Dr. Marques-Bonet is the Principal Investigator of the group "Comparative Genomics" and director of the Institute of Evolutionary Biology in Barcelona. In 2011 he obtained the competitive ERC Starting Grant 2010 and in 2013, he was also selected for the EMBO young Investigator award. He is now a Howard Hugues Medical Institution (HHMI) Early International Carreer Award (2017) and in 2019 he was awarded with an ERC Consolidator grant on 2019. His group is now formed by 6 PhD students and 4 postdocs whose work is focused on population genomics of primates, characterizing human specific genomics features using comparative genomics and the evolution of epigenetics and gene regulation in humans and primates. He has published over 20 manuscripts with senior authorship in journals such as Nature, Science, Genome Research, Plos Genetics, NAR or Genome Biology. 
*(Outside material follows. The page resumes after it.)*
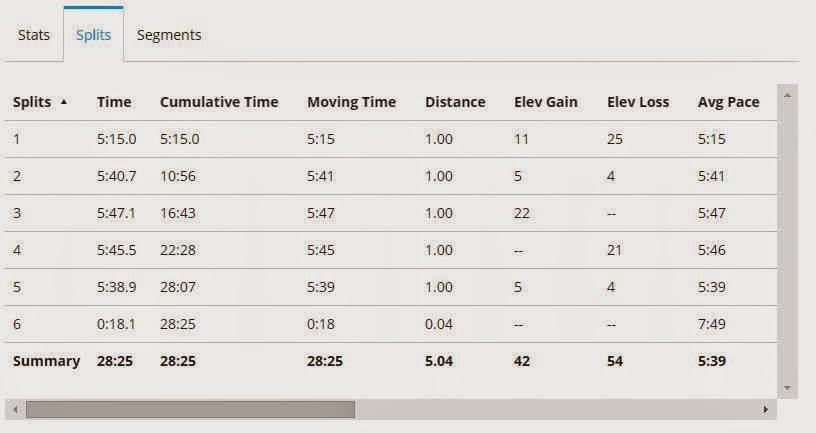
Task: Sort table by Time column header
Action: (114, 102)
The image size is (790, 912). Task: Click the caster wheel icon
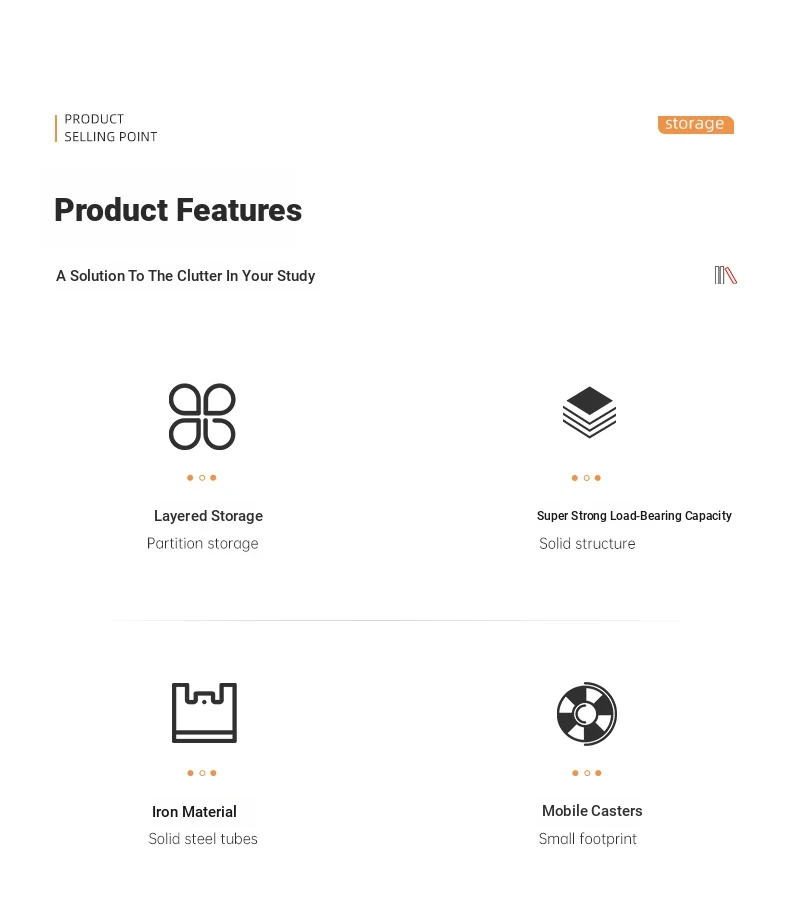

In this talk, he will discuss how advances in sequencing technologies have expanded our knowledge in population structure, phylogeny and adaptation of great apes by analyzing hundreds of wild born individuals. His group is working to provide a better understanding on the demographic patterns that shapes the diversity of these species. He will also present the most novel findings for the genomic application of challenging samples to population genetics and conservation purposes both in situ and ex situ.

Sarah Wolfensohn

Professor of Animal Welfare, University of Surrey

Sarah’s first degree in was in Physiology from University College London, she then read Veterinary Medicine at Churchill College, Cambridge.  She spent a number of years in general practice, both small animal and mixed, first as an assistant, then a partner, during which time the Animals (Scientific Procedures) Act 1986 arrived.  While still in general practice, she became Named Veterinary Surgeon for a number of small pharmaceutical and biotech companies in her local area.  She was Head of Veterinary Services at the University of Oxford for nearly 20 years, leaving there in 2010.  She is now Professor of Animal Welfare at the veterinary school at the University of Surrey and also runs an independent consultancy on animal health and welfare, ‘Seventeen Eighty Nine’. She holds the Diploma of the European College of Laboratory Animal Medicine, and the Diploma of the European College of Animal Welfare and Behavioural Medicine, and is a Royal College of Veterinary Surgeons Recognised Specialist in Laboratory Animal Science.  She has published textbooks and a numerous papers in the area of laboratory animal science and welfare, won the 2002 GSK Laboratory Animal Welfare prize for work on housing and husbandry of large primates used in research, won the 2010 EPAA communication prize and was awarded an OBE for services to animal welfare in 2012.  She has served on a number of UK and International committees and working groups to develop refinements to animal use and improve welfare.

Elise Huchard

Researcher at the ​Institute of Evolutionary Sciences (CNRS), University of Montpellier II 

I am interested in the evolution of mammalian social and mating systems. At the interface between sexual and kin selection, a major axis of my work explores the causes and consequences of reproductive, social and life history strategies in mammalian societies using observational and experimental data, mostly in the context of long-term, individually-based studies in natural populations. I occasionally use comparative approaches, quantitative genetics or modelling, and have used as main models polygynandrous primates (baboons, lemurs, mandrills) as well as cooperative breeding carnivores (meerkats). Much of my work has focussed on the evolution of sexual signalling, mate choice, parental care, and sexual conflict. My main current lines of research include the study of social determinants on the evolution of reproductive seasonality, and reproductive conflict including the evolution of sexual coercion, parent-offspring conflict, female-female reproductive competition and strategies of conflict management.